#### Problem to work on:
In the entries below, some lines hold the string "screenshot"; please say how many, giving the number and nothing else.

#### Task input:
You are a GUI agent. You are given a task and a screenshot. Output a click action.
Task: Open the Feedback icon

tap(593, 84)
--
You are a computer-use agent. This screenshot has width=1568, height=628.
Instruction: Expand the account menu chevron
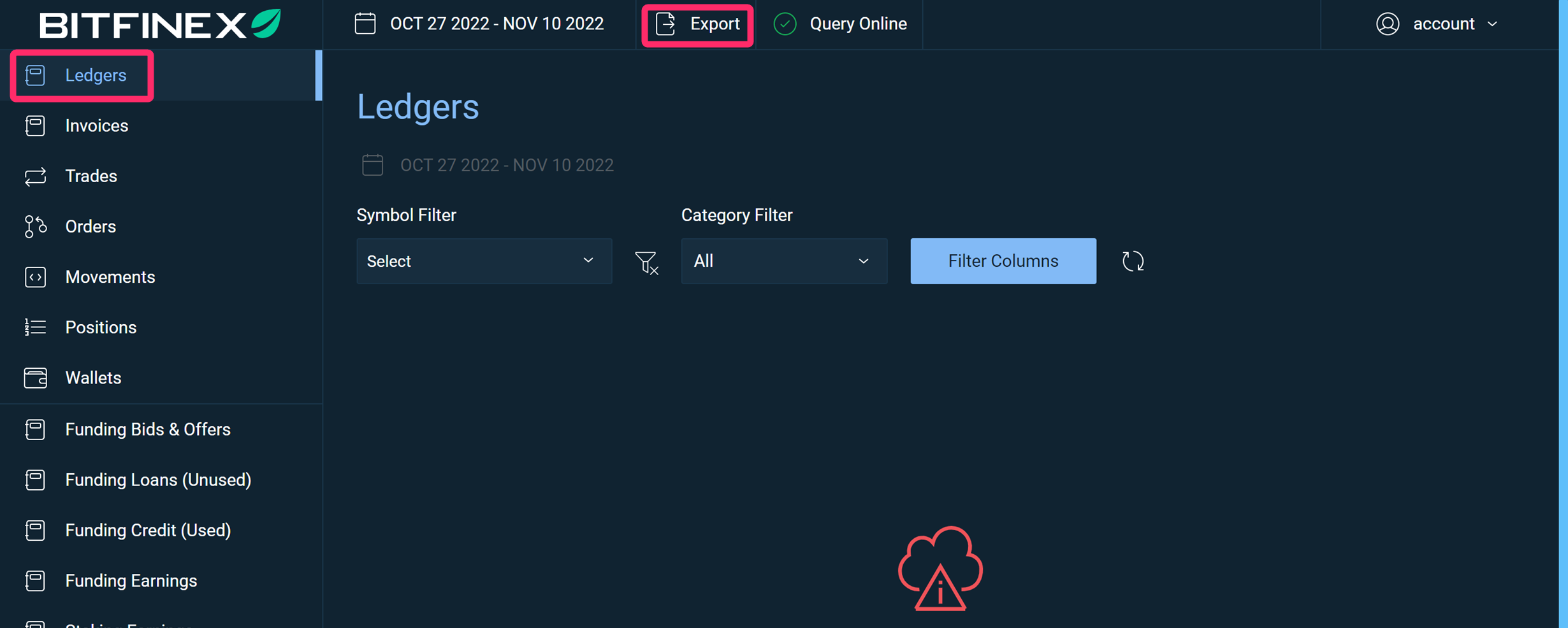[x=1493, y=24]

#### Task result:
2